元々色黒な方だったけど、あるときから友人の顔色が悪くなった。
目の下にクマもできてなんとなくげっそりした感じ。
受験生だったし、そのストレスかなー??と思っていたら、後日そのわけを話してくれた。

友人が住んでいたのはここ15年ほどの間に山を切り拓いてできた新しめの団地だったんだけど、家にいると昼夜問わず、ときどき男性の騒ぐような声が聞こえてくるようになったらしい。

家族にも聞こえていたらしく、しばらくは近所の爺さんの声とかテレビの音かと思っていたが、どうもそんな気配もない。(というのも上の家は空き家)

部屋で勉強しているとポルターガイストと言うか、棚や物が不自然に鳴ったりするようにもなったとか。

挙げ句の果てには朝起きると自分が奇妙な格好になっている、というのが二週間ほど続いた。(右腕が背中を掻くときのような状態で曲げられ、しかもその腕を下にした横向き状態。
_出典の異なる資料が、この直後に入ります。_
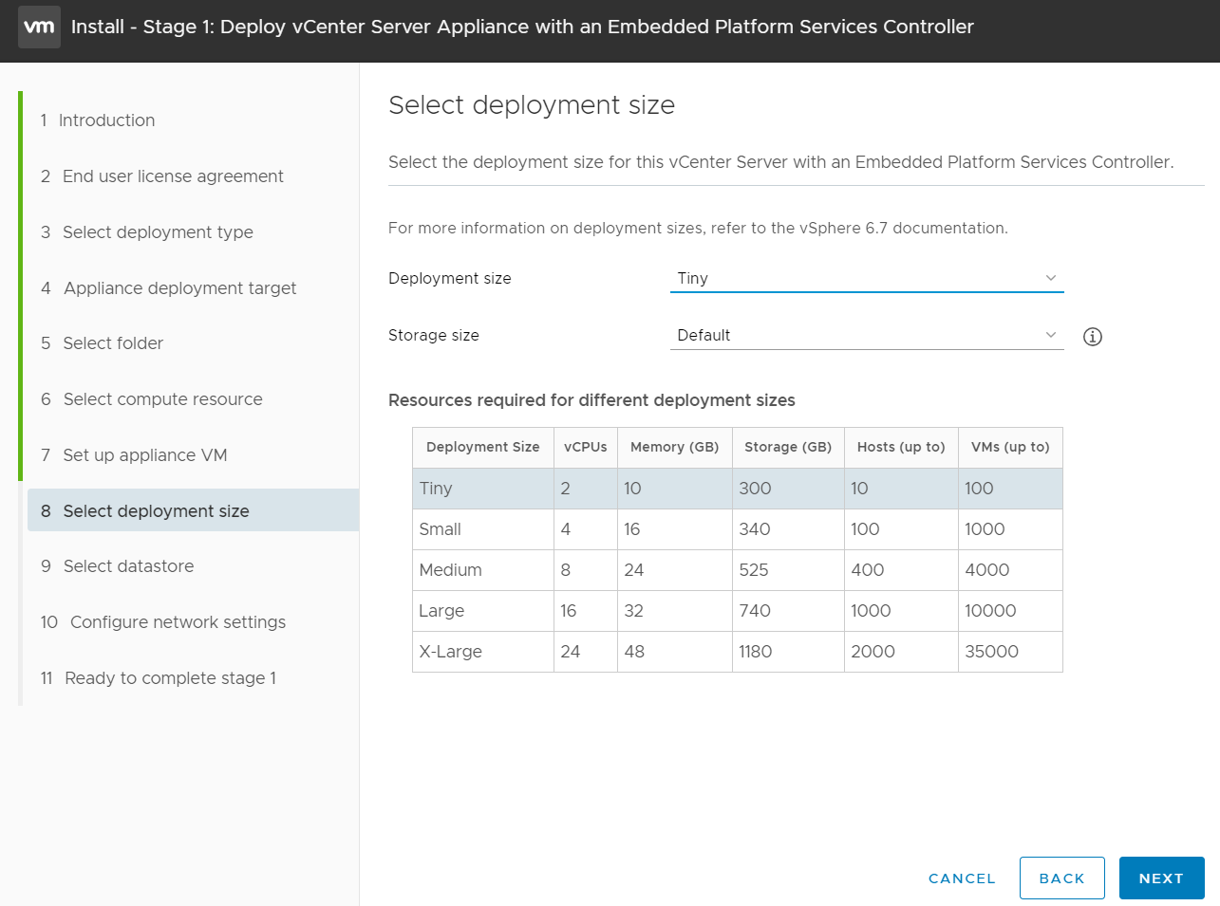Viewport: 1220px width, 906px height.
Task: Click the storage size info icon
Action: [x=1093, y=337]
だから完全に痺れて感覚がない)

受験期でストレスMAXだった友人は我慢ができなくなってブチ切れ。
休みの日に部屋の模様替えついでに徹底的に掃除をした。

そしたら家中あちこちで聞こえていた声もポルターガイストもすっかり止み、おかしな寝相も直ったらしい。

当時は霊的なことよりも友人の謎の寝相にほんのりした。